The book was largely overlooked for 40 years, and in particular Fisher's fundamental theorem of natural selection was misunderstood. The work had a great effect on W. D. Hamilton, who discovered it as an undergraduate at the University of Cambridge and noted in these excerpts from the rear cover of the 1999 variorum edition:

This is a book which, as a student, I weighed as of equal importance to the entire rest of my undergraduate Cambridge BA course and, through the time I spent on it, I think it notched down my degree. Most chapters took me weeks, some months;...And little modified even by molecular genetics, Fisher's logic and ideas still underpin most of the ever broadening paths by which Darwinism continues its invasion of human thought.

For a book that I rate only second in importance in evolution theory to Darwin's "Origin" (this as joined with its supplement "of Man"), and also rate as undoubtedly one of the greatest books of the twentieth century the appearance of a variorum edition is a major event....
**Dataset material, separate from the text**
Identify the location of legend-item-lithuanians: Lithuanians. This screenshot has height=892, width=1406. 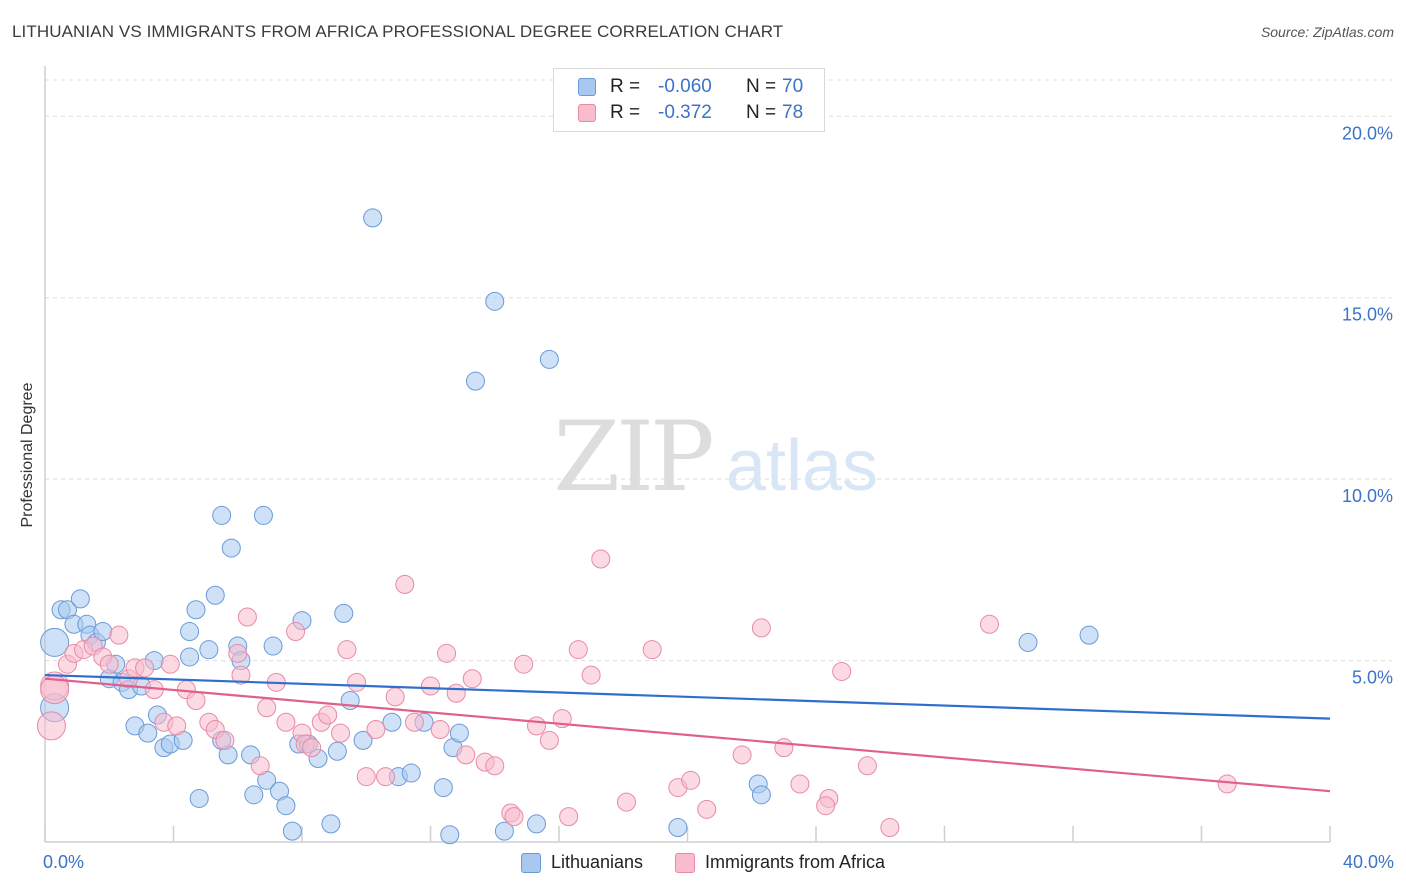
(582, 862).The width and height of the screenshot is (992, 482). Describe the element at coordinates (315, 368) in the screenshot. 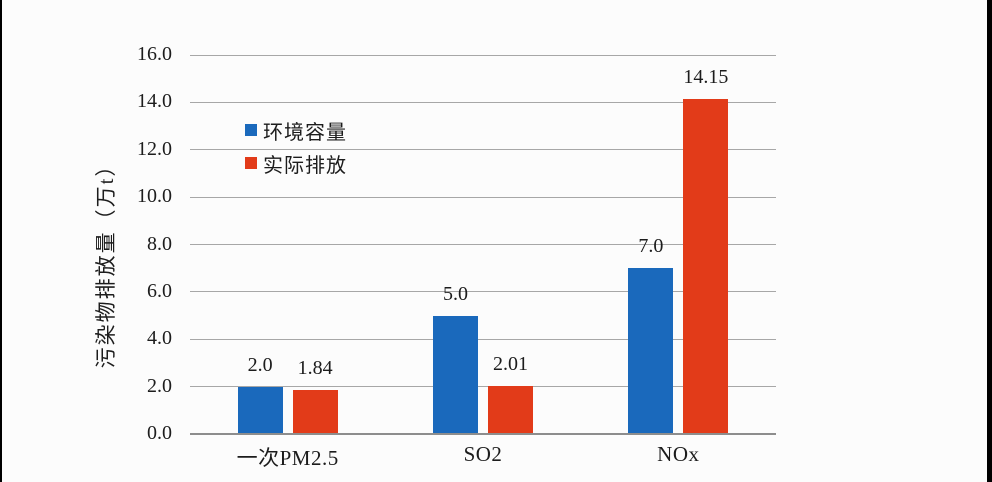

Unlike in 1958, natural selection has become part of the syllabus of our intellectual life and the topic is certainly included in every decent course in biology. By the time of my ultimate graduation, will I have understood all that is true in this book and will I get a First? I doubt it. In some ways some of us have overtaken Fisher; in many, however, this brilliant, daring man is still far in front.

The publication of the variorum edition in 1999 led to renewed interest in the work and reviews by Laurence Cook, Brian Charlesworth, James F. Crow, and A. W. F. Edwards.